Saros review round-up: Easier than Returnal, but is it as special?

Reviews are in for Saros, Housemarque’s follow-up to its fearsome PlayStation 5 roguelite shooter Returnal. The consensus is that Saros is considerably more welcoming than its infamously difficult predecessor, without necessarily being an easy game. But critics are somewhat split on whether that works in its favor, or whether Housemarque has succeeded in preserving what made Returnal special.

Most reviewers seem to think it has, with reviews netting out at a strong 88 on Metacritic at time of writing. That’s a couple of points higher than Returnal, which sits at 86 five years after its launch. It also puts Saros among the best-reviewed games of 2026 so far, albeit still short of the magical 90 Metascore barrier that no game this year has managed to break through.

GameSpot’s Richard Wakeling was among the many critics who felt that Saros “improves upon its spiritual predecessor in every conceivable way.” In his 9/10 review, Wakeling said Housemarque’s design choices “address every issue I had with Returnal… Its structure is surprisingly malleable, combat is deeper and more rewarding, and I couldn’t resist being wrapped around the finger of its mysterious and foreboding narrative. I find roguelites hit-and-miss, but it didn’t take long before I was utterly infatuated with Saros. It’s an incredible game that does more than just refine what worked before.”

VGC’s Jordan Middler agrees. In his five-star review, Middler said, “Before playing Saros, I was concerned that the wrong lessons could have been learned from those who didn’t click with Returnal, but I’m glad those worries were unfounded. While parts of Saros may feel like a day off for Returnal’s most hardcore devotees, what Housemarque has created is an incredibly tight, polished experience that triples down on what the studio is best at.”

For Kotaku’s Kenneth Shepard, what’s impressive is how Housemarque has retained its distinctive design and narrative sensibility, and resisted dumbing down the Returnal formula. “Housemarque’s ‘house style’ of tough-as-nails roguelike dipped in symbolism has managed to capture lightning in a bottle twice, and in a PlayStation ecosystem where Sony threatens to homogenize all its output, this studio maintaining what makes it distinct in the company’s catalog is just as challenging a feat as anything you’ll face in the game itself. Saros is a prickly, demanding game whose hours of physical and mental carnage will make it difficult to parse for some, but I keep diving back in and finding new philosophical and mechanical challenges to overcome each time.”

Other reviewers were wowed by Saros as an audiovisual spectacle and overwhelming gameplay experience, perhaps at the expense of its story. At The Verge, Lewis Gordon called it “a euphoric, trance-inducing experience,” and said the protagonist Arjun Devraj “has his own reasons for pressing forward with such bloody-minded intent: namely, a lost romantic partner on Carcosa.
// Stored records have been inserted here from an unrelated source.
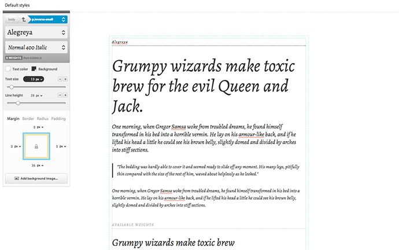Open the Text color swatch
The image size is (399, 250).
9,69
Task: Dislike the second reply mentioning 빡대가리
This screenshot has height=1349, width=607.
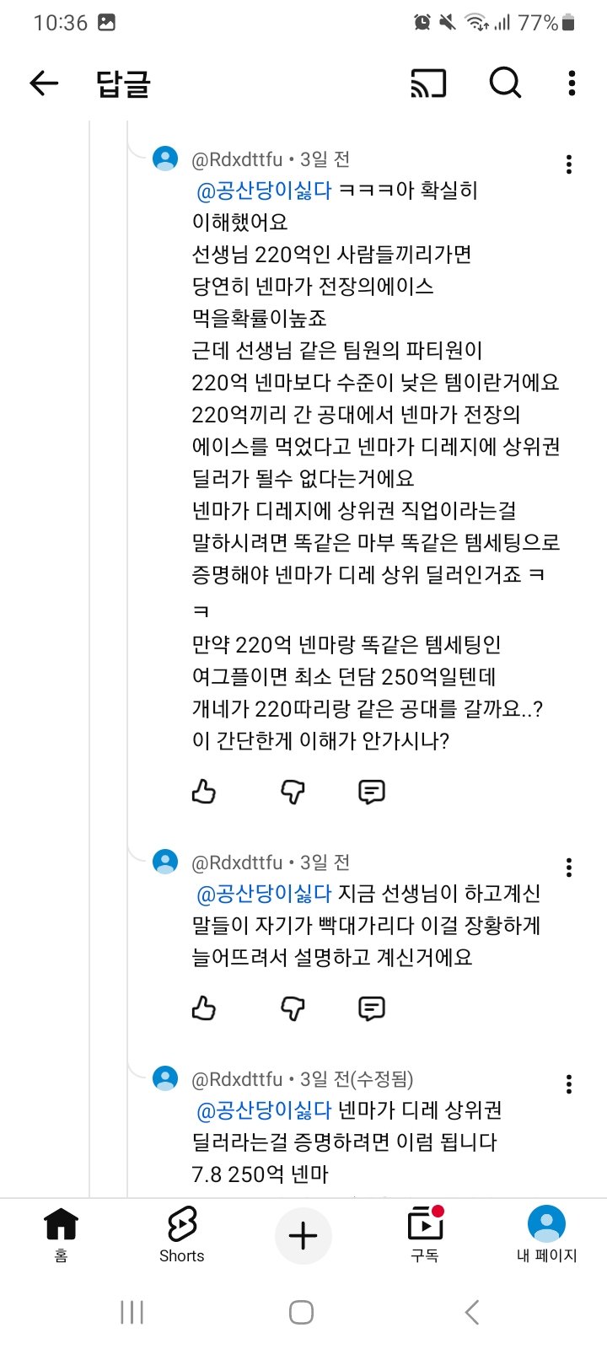Action: pyautogui.click(x=292, y=1008)
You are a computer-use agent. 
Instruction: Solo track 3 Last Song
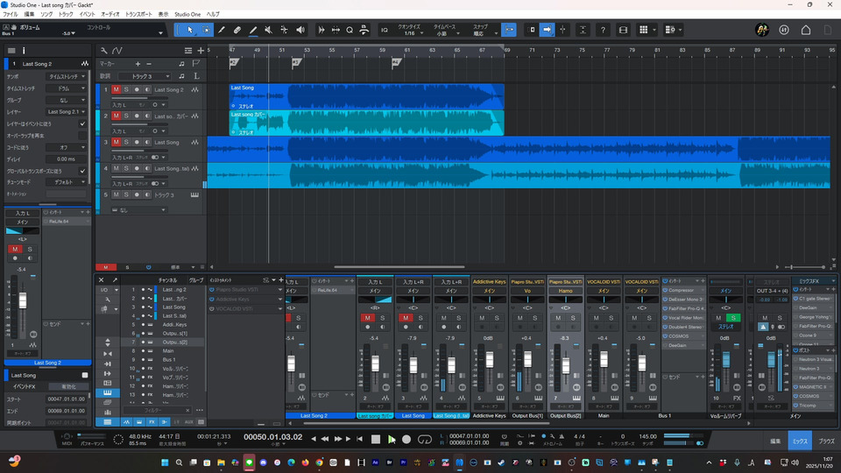pyautogui.click(x=126, y=142)
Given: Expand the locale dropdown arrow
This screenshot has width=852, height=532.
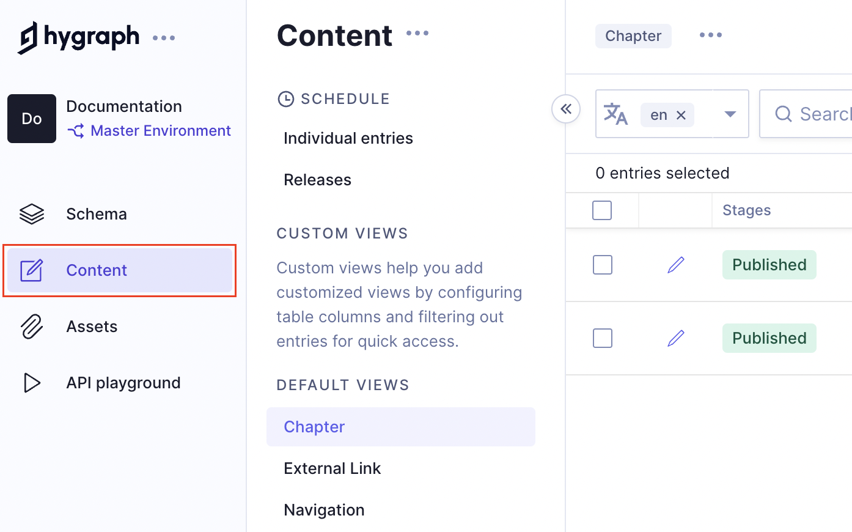Looking at the screenshot, I should point(730,114).
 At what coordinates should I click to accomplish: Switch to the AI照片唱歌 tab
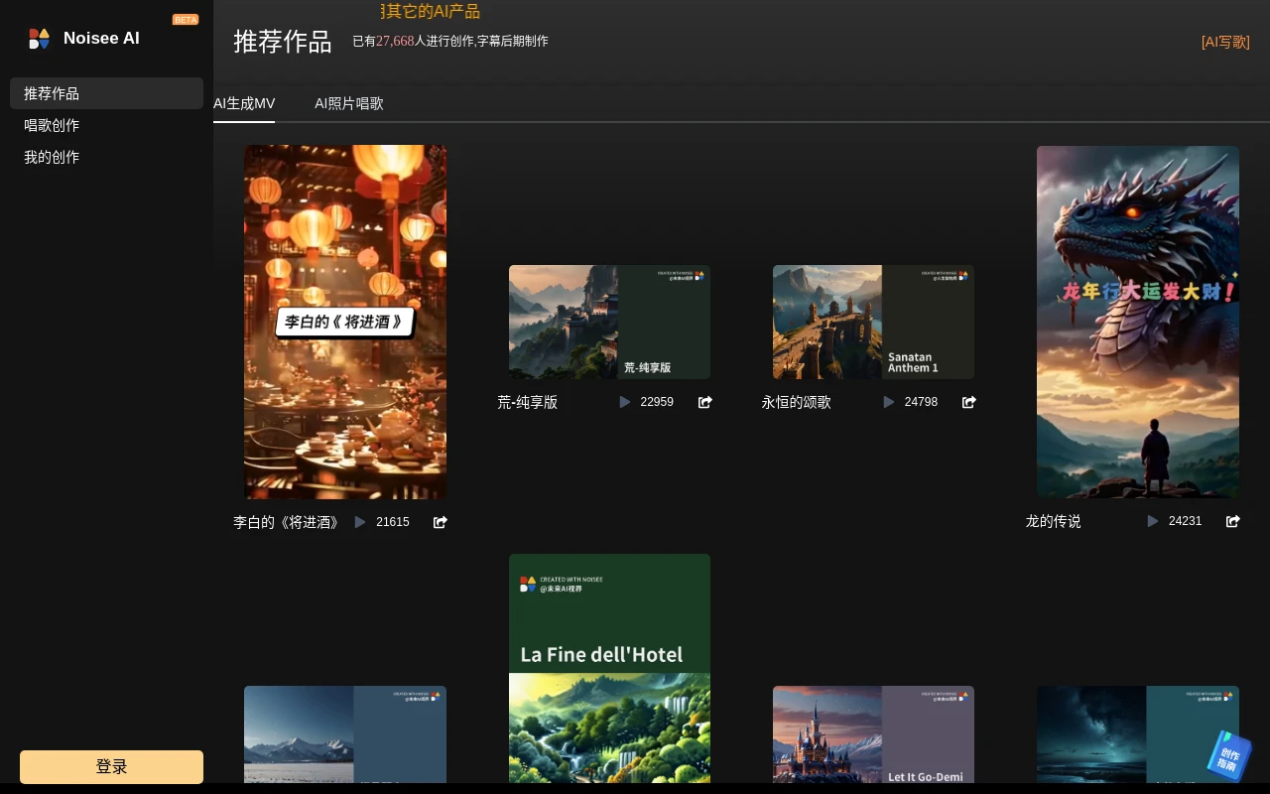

Yet this narrative thread inevitably fades during all the psychedelic shootouts. By the end, I saw him less as a person than as a kind of phosphorus energy force. Arjun, and by extension the player, is the catalyst for a game whose kaleidoscopic chain reactions are as beautiful as they are brutal. He is the match that sets this world afire.”
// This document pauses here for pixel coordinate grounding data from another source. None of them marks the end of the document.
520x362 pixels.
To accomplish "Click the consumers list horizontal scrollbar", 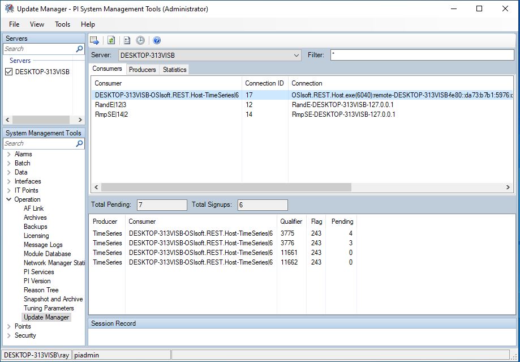I will pos(226,187).
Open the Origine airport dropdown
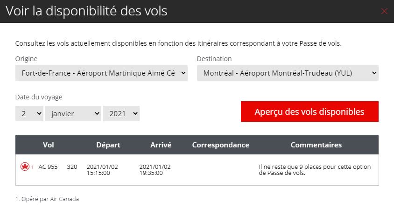 [101, 73]
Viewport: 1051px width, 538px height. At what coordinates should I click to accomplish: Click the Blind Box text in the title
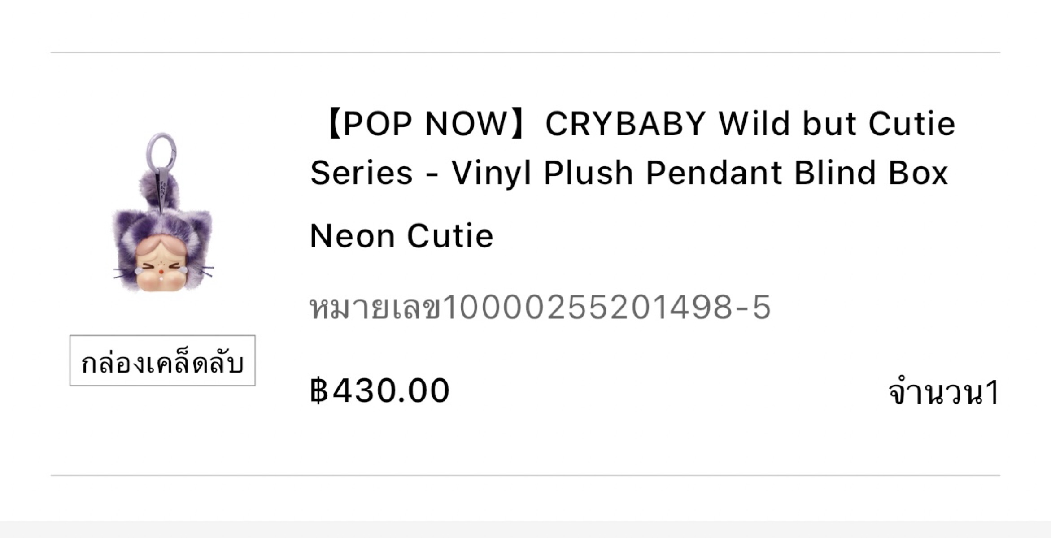point(870,173)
The strongest dissenting opinion — though it’s not all that’s strong — comes in the form of a 7/10 review by IGN’s Michael Higham, who feels that Saros‘ structure and storytelling have been compromised and that it doesn’t live up to Returnal‘s promise. “Saros bites off more than it can chew,” Higham writes. “The roguelite structure doesn’t always work in its favor as it struggles to balance the repetition that’s a natural part of the genre with a strong sense of progression […] There’s a bigger emphasis on story this time around, and it’s more ambitious in some respects which I appreciated — but when its strongest ideas are a bit too abstracted, powerful themes can end up ringing hollow. While it’s eclipsed by its predecessor in some important ways, Saros was still worth banging my head against over and over again. “

The sentiment was largely shared by Giovanni Colantonio here at Polygon, who notes that Saros makes it possible to “turn yourself into an overpowered king by flipping a few switches,” sanding down the inherent challenge of Returnal‘s format. As a result, “there’s no cycle of death and resurrection that pushes you to try some new artifacts or refine your approach to a biome. Both you and Devraj are too protected from danger, something that rings hollow in a story about a brutal world that pushes people to the brink of madness. I found myself wishing that my choices in a run mattered, because it would give me a sign that Devraj was learning and adapting alongside me. Instead, I was consumed by power fantasy.”

Most critics seem to have enjoyed being consumed by that power fantasy, however. Overall, Sony has a winner on its hands, and Capcom’s incredible 2026 run has finally been broken.